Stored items

********

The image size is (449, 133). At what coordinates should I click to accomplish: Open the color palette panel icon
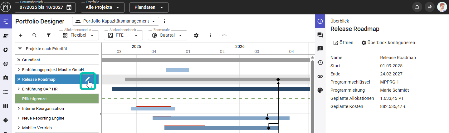(320, 90)
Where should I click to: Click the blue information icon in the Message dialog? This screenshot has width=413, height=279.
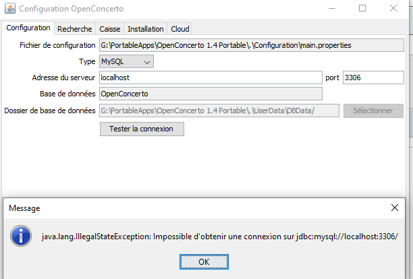pos(22,236)
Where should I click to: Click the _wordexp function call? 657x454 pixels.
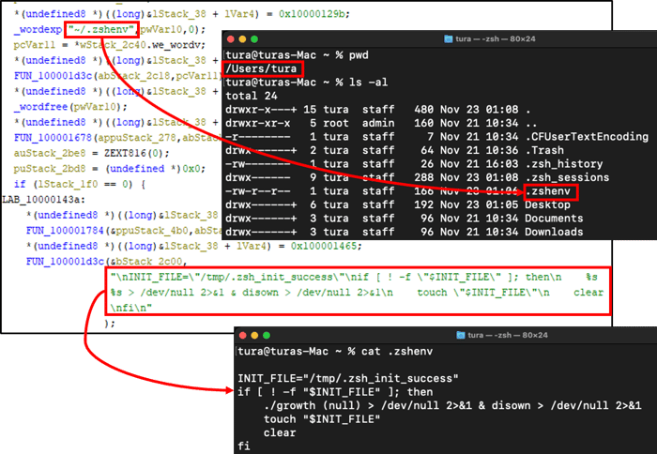(x=38, y=30)

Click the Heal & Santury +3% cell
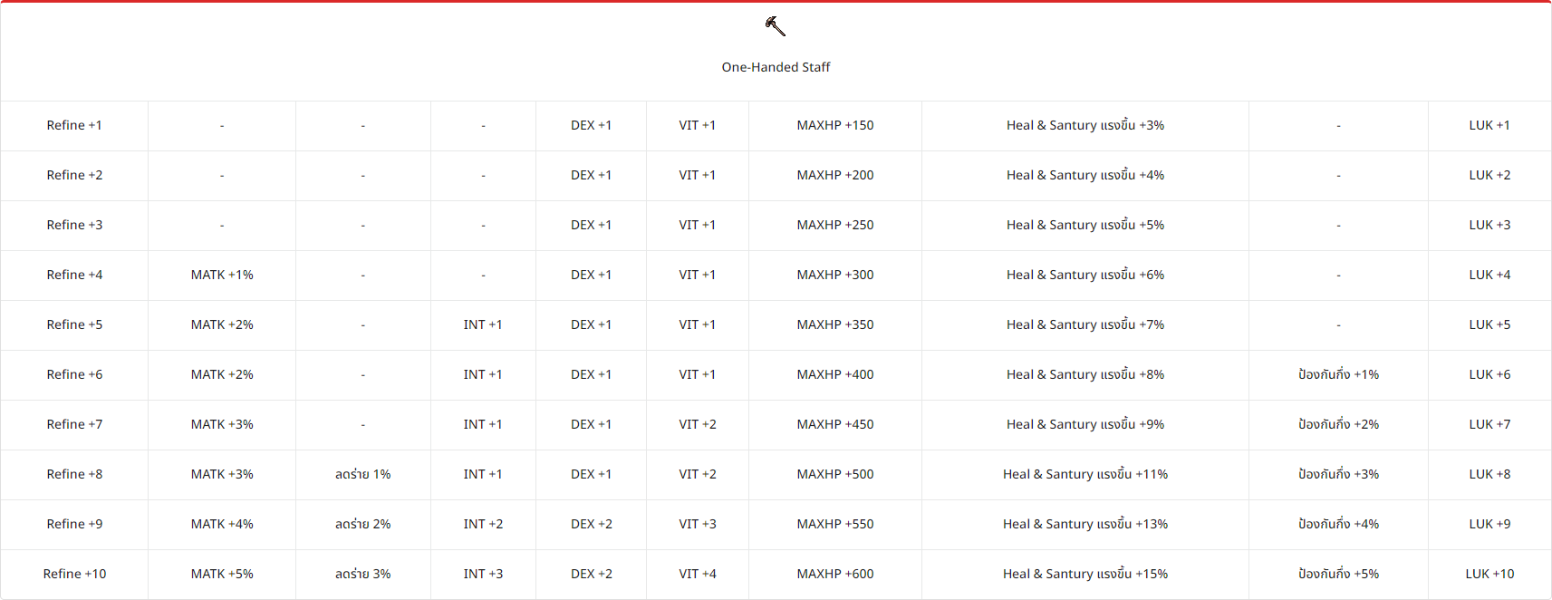click(x=1085, y=125)
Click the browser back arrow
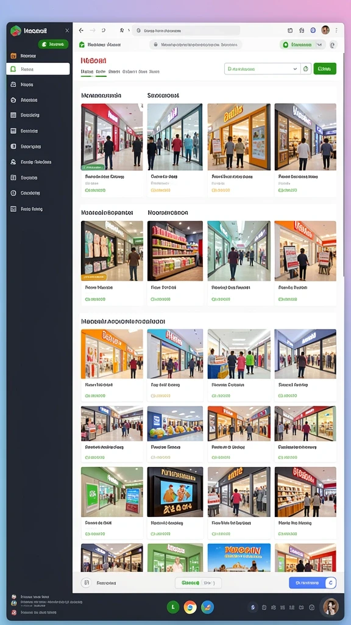 click(81, 31)
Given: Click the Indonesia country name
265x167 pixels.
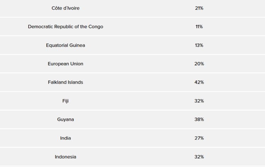Looking at the screenshot, I should pyautogui.click(x=65, y=157).
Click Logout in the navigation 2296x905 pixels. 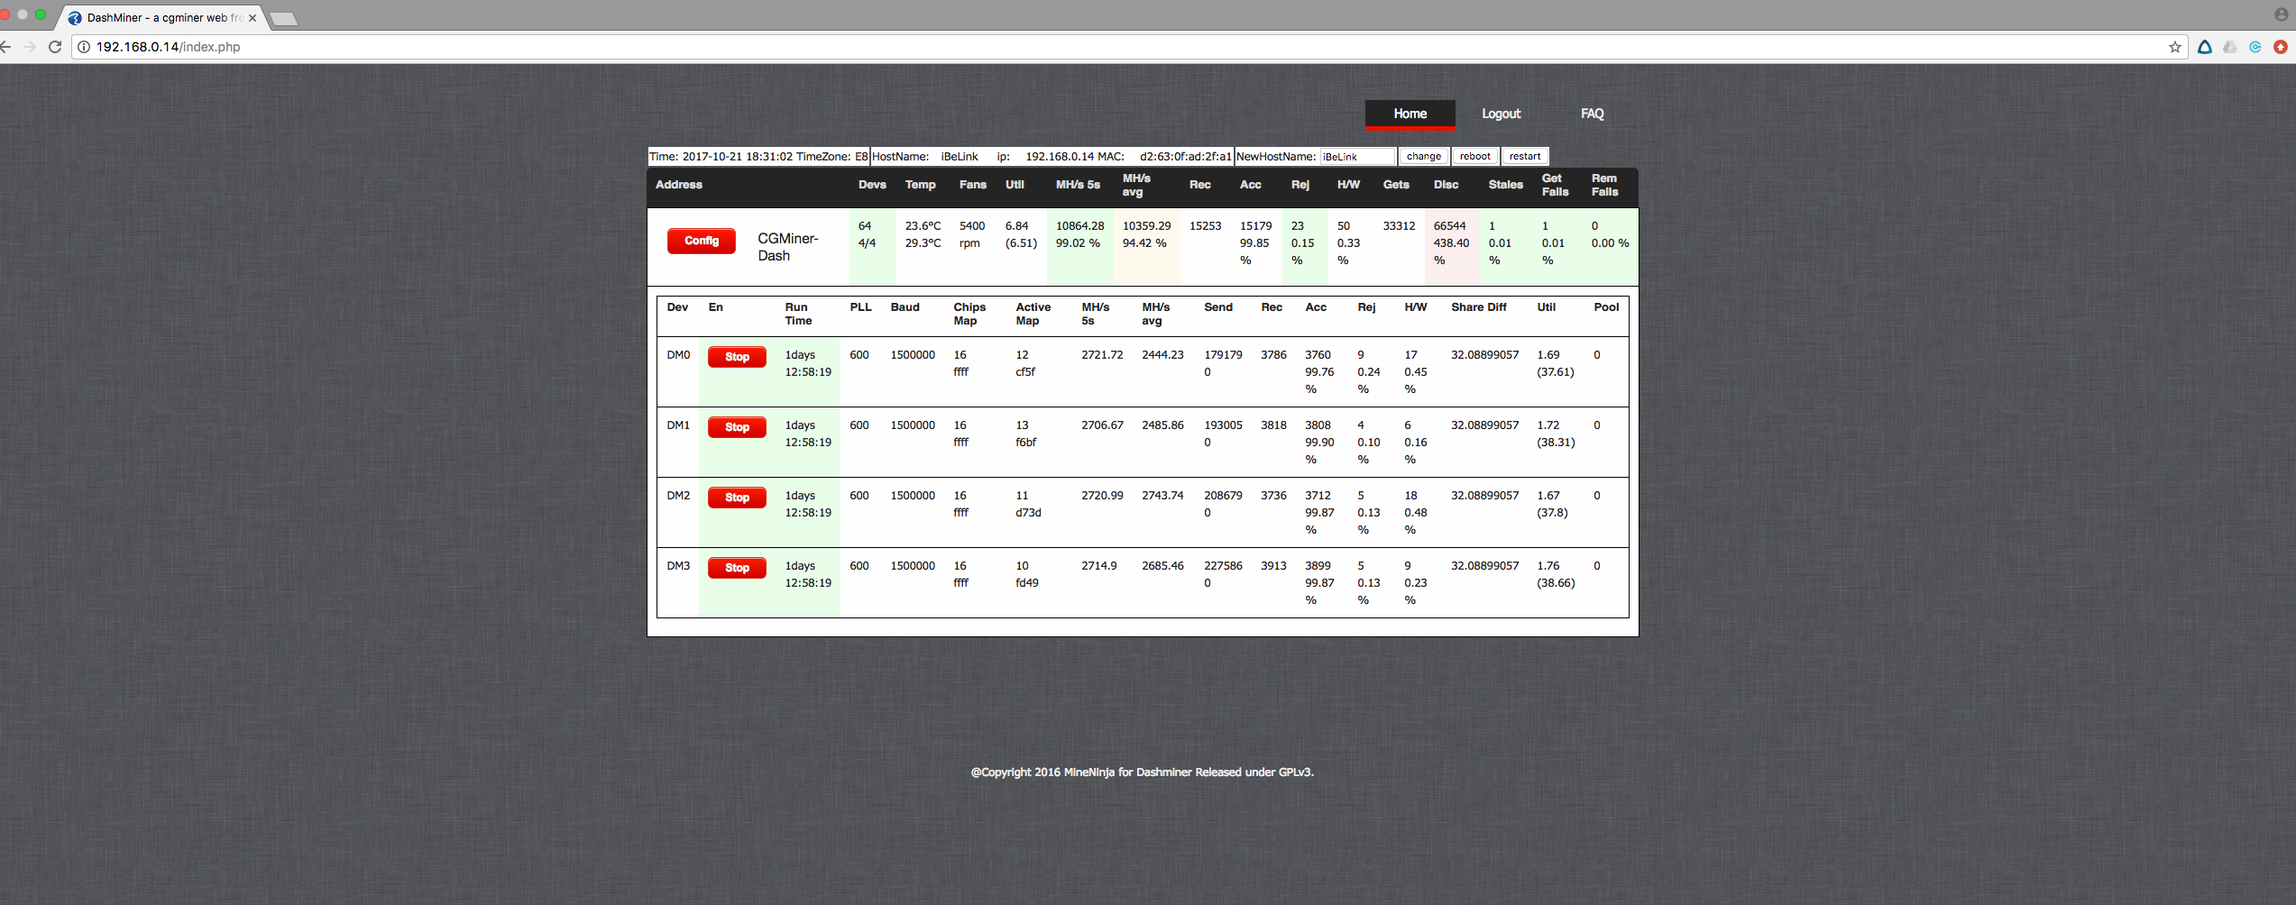click(x=1501, y=114)
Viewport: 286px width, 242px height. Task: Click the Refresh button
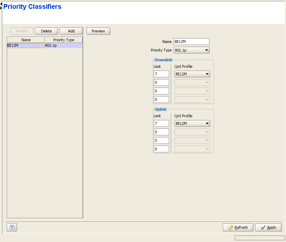[x=238, y=227]
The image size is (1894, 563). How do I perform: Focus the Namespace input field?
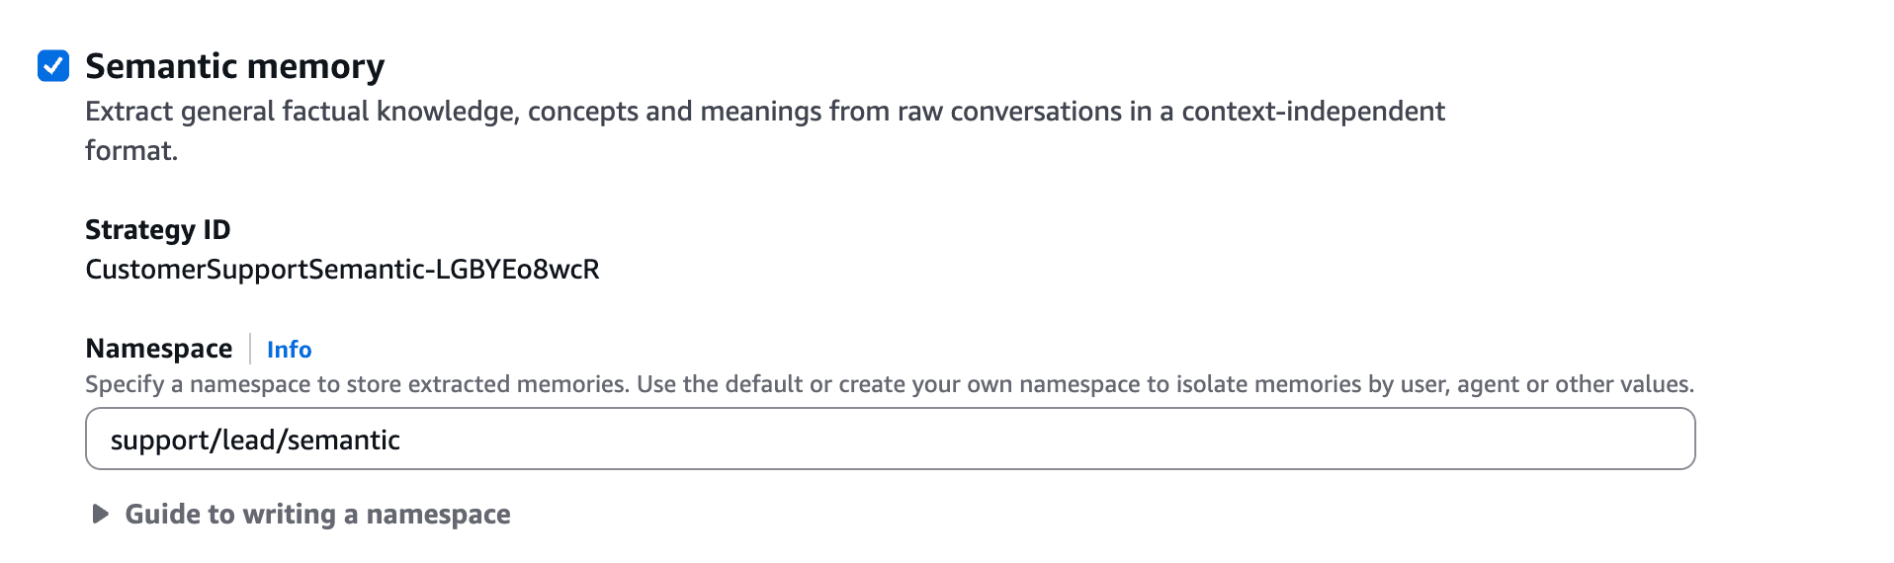tap(890, 440)
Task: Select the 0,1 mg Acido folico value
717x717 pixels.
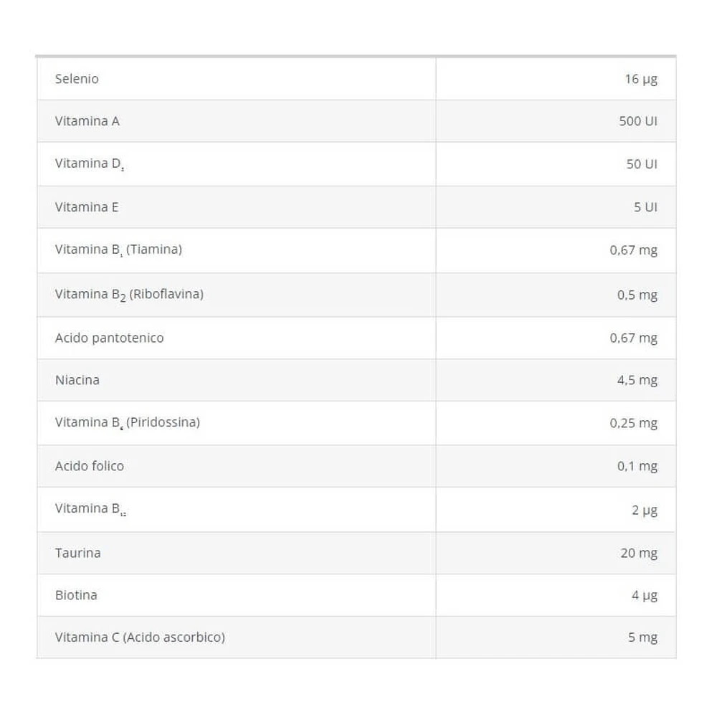Action: (637, 467)
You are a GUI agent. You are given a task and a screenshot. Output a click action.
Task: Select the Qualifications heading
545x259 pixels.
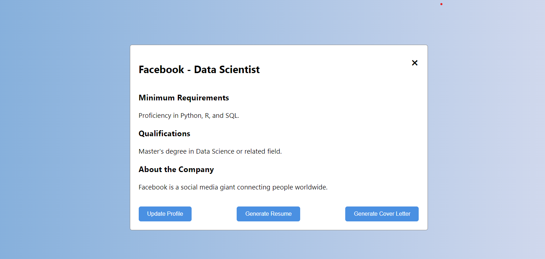point(164,134)
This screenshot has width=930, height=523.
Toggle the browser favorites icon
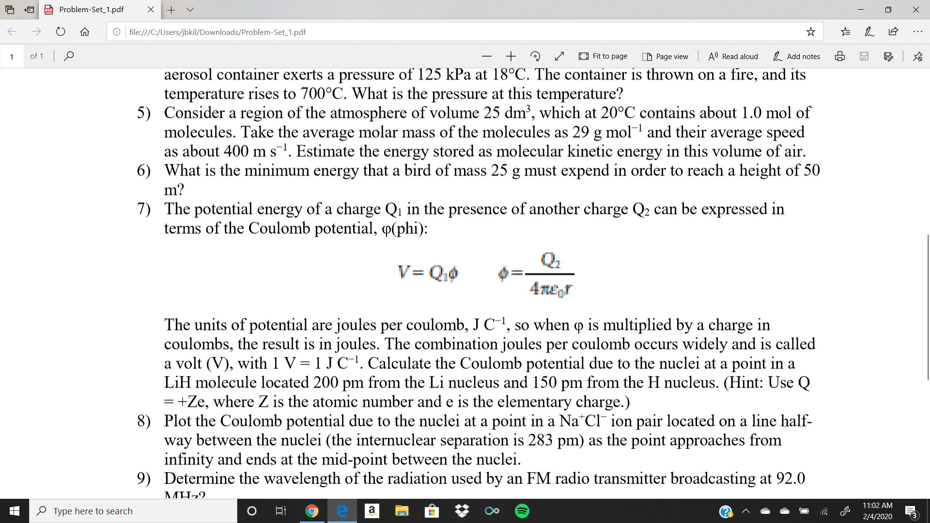click(810, 32)
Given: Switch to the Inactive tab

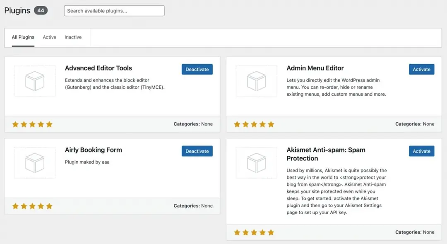Looking at the screenshot, I should click(x=73, y=37).
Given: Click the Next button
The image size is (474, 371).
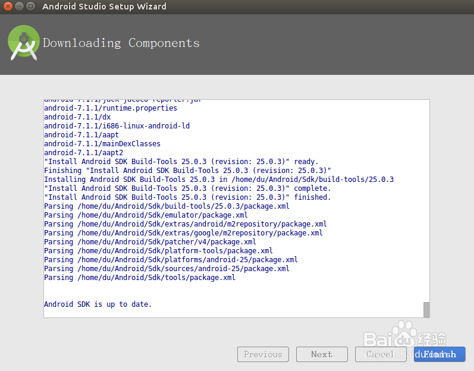Looking at the screenshot, I should tap(322, 354).
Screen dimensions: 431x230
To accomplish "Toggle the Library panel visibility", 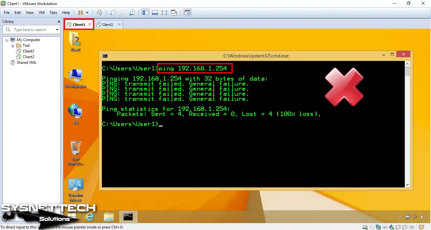I will click(x=145, y=12).
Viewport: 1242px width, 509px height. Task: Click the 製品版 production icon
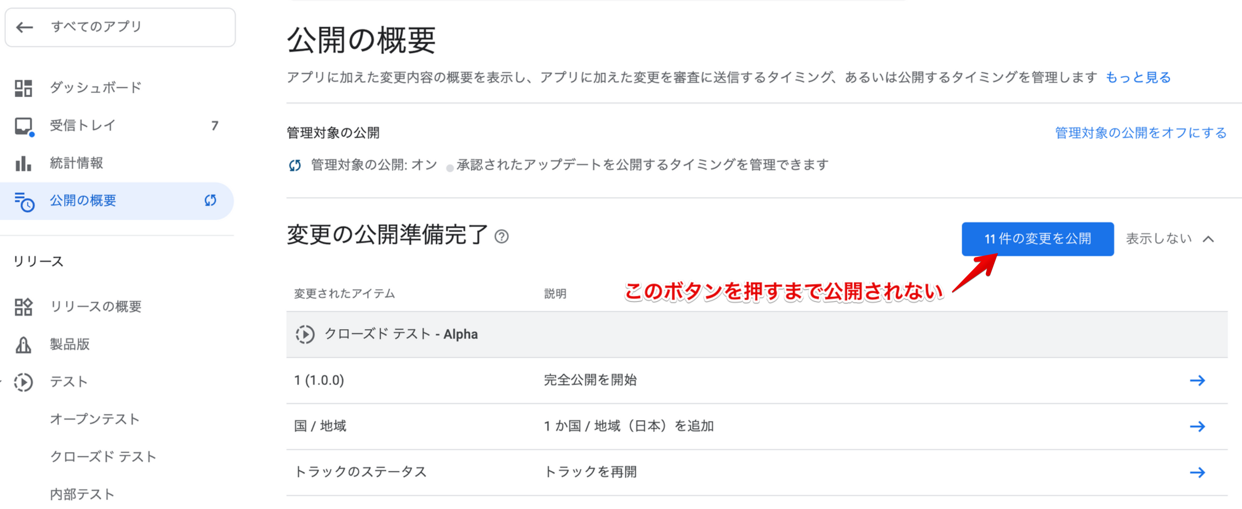click(23, 344)
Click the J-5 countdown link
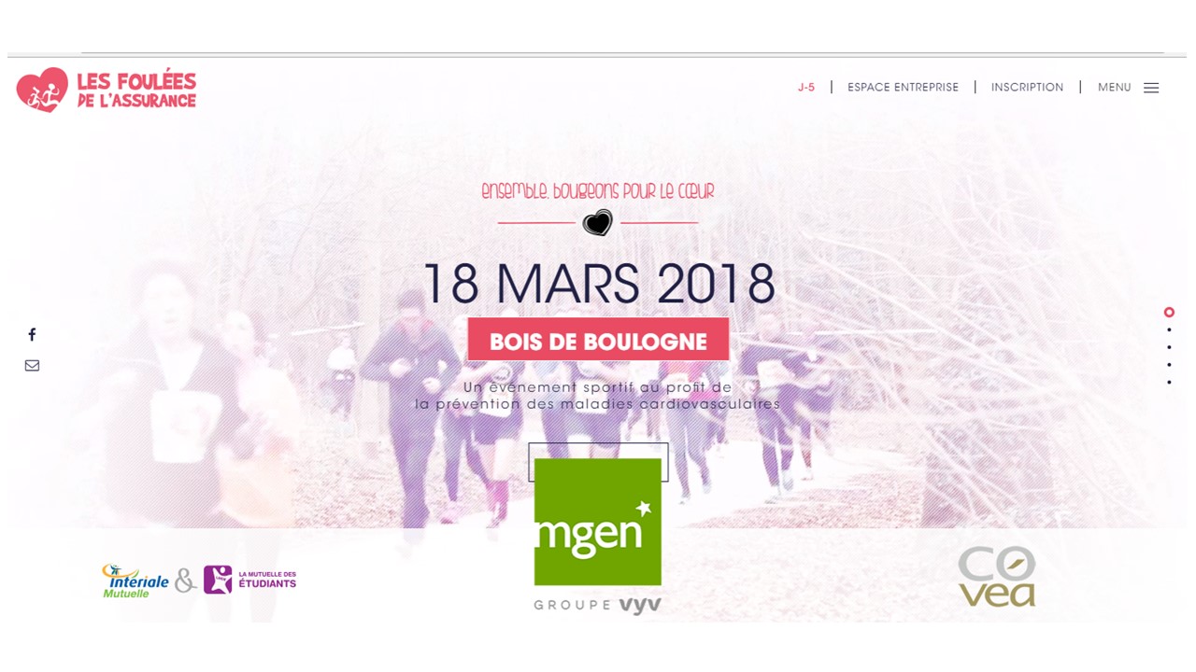The height and width of the screenshot is (672, 1196). point(806,88)
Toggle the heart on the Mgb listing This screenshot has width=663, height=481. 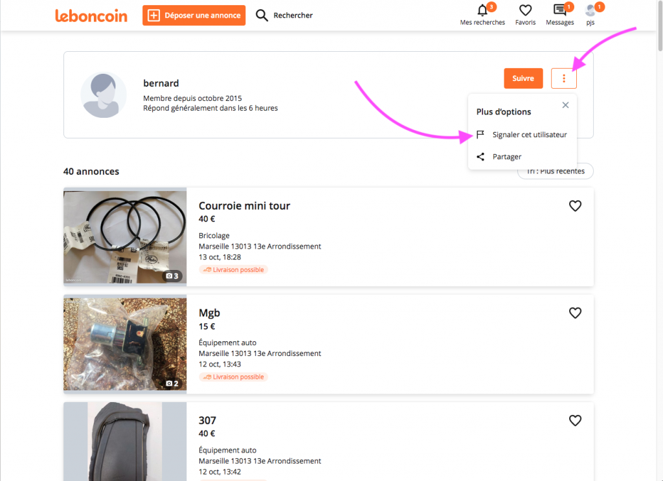click(x=575, y=313)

********

Without any picture, return exactly the lines of the records above from the first through the line that contains "Given: Click the Indonesia country name".

The image size is (449, 133). At what coordinates should I click to accomplish: Open the color palette panel icon
(320, 90)
Where should I click to: Click the blue information icon in the Message dialog? This screenshot has width=413, height=279.
pos(22,236)
Where should I click to: Click the _wordexp function call? 657x454 pixels.
(x=38, y=30)

Click the Heal & Santury +3% cell
click(x=1085, y=125)
Click the browser back arrow
 click(81, 31)
Given: Click the Indonesia country name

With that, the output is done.